According to Forescout Research Vedere Labs, the number of published vulnerabilities soared by 43% compared to the first half of 2023, with 23,668 cases reported in the first half of 2024.
This translates to an average of 111 new Common Vulnerabilities and Exposures (CVEs) per day, or 3,381 per month—an increase of 7,112 from the previous year.
Notably, 20% of these exploited vulnerabilities targeted virtual private networks (VPNs) and other network infrastructure, underscoring the urgent need for enhanced security protocols in these areas.
Barry Mainz, CEO of Forescout says attackers are looking for any weak point to breach IT, IoT, and OT devices, and organisations that don’t know what they have connected to their networks or if it’s secured are being caught flat-footed.
“To mitigate these extensive threats, organisations must enhance their visibility across network infrastructure, build proactive security measures, and consider replacing outdated VPN solutions,”
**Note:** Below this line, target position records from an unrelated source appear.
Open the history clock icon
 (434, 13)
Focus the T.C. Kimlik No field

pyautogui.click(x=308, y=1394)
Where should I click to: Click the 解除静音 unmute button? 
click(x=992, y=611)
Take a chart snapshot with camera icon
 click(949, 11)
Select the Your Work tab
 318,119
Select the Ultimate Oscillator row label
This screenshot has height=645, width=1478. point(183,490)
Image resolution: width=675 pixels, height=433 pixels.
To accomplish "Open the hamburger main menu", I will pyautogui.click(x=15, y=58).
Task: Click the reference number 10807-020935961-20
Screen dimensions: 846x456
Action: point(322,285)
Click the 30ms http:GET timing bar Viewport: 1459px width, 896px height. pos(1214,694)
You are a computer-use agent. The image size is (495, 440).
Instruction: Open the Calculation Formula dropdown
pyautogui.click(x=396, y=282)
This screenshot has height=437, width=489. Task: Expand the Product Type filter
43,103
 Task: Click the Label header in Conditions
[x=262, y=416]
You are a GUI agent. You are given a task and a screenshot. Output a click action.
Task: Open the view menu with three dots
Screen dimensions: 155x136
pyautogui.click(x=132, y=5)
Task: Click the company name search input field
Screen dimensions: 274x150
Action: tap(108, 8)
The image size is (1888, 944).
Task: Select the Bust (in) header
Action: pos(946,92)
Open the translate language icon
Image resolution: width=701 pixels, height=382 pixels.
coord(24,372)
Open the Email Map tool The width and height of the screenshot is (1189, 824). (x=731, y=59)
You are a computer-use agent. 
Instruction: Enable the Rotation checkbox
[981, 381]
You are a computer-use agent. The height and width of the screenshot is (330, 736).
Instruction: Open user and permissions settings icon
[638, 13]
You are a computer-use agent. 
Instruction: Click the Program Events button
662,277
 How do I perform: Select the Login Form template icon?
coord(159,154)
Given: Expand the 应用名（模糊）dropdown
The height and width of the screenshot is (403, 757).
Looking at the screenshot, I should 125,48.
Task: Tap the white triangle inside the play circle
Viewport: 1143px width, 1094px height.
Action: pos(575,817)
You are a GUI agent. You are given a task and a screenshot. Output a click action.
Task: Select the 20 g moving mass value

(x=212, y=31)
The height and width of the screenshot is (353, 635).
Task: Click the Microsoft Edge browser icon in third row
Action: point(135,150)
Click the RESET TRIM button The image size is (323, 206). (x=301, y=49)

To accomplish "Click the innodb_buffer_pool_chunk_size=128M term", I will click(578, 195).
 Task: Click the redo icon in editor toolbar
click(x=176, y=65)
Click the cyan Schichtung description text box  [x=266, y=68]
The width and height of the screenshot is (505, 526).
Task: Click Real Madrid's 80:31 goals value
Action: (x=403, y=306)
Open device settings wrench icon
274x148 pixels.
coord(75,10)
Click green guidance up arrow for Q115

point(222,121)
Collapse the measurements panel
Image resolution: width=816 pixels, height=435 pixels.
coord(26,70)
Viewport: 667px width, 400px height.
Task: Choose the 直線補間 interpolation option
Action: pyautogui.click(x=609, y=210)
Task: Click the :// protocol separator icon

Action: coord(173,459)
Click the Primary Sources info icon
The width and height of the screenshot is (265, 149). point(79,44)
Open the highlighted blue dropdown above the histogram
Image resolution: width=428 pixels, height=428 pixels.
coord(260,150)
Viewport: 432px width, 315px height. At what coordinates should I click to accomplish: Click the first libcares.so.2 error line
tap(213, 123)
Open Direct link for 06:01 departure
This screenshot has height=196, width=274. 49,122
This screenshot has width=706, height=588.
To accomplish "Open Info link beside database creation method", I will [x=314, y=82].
“Comprehensive security strategies, including having visibility into all devices and robust access controls, are crucial to protect against these emerging and expanding threats.” says Mainz
The report also reveals a 6% rise in ransomware attacks, with 3,085 incidents reported in the first half of 2024, compared to 2,899 in the same period in 2023. This averages 441 attacks per month or 15 per day.
The United States remains the top target, accounting for half of all attacks, up from 48% in H1 2023. Government entities, financial services organizations, and technology companies were the primary victims, as the number of active ransomware groups surged by 55%.
Forescout also noted increased activity from state-sponsored actors posing as hacktivists. Groups like Predatory Sparrow and Karma Power have been tied to significant attacks under the guise of hacktivism, likely aiming to boost the visibility of hacking campaigns and disguise cyberwarfare activities.
In the first half of 2024, 15 new vulnerabilities listed in the Cybersecurity and Infrastructure Security Agency’s (CISA) Known Exploited Vulnerabilities (KEV) catalogue targeted network infrastructure and security appliances from vendors like Ivanti, Citrix, Fortinet, Cisco, Palo Alto Networks, Check Point, and D-Link.
The vulnerabilities—accounting for nearly 20% of the new additions to CISA’s KEV list—often involved zero-day flaws or those recently disclosed but left unpatched.
“Attackers are shifting from targeting managed endpoints to unmanaged perimeter devices due to their lack of visibility and security monitoring,” explained Elisa Constante, Vice President of Research at Forescout Research Vedere Labs.
“To combat this, organisations must extend visibility and proactive controls to these areas. Key steps include ensuring device visibility, assessing risks, disabling unused services, patching vulnerabilities, enforcing strong credentials and MFA, avoiding direct internet exposure, and segmenting networks,” says Constante
The 2024 H1 Threat Review paints a stark picture of the escalating cybersecurity threat landscape, highlighting not only a surge in the volume of attacks but also their increasing sophistication.
The growing complexity underscores the urgent need for organizations to adopt more robust and comprehensive security strategies to defend against an ever-evolving array of digital threats.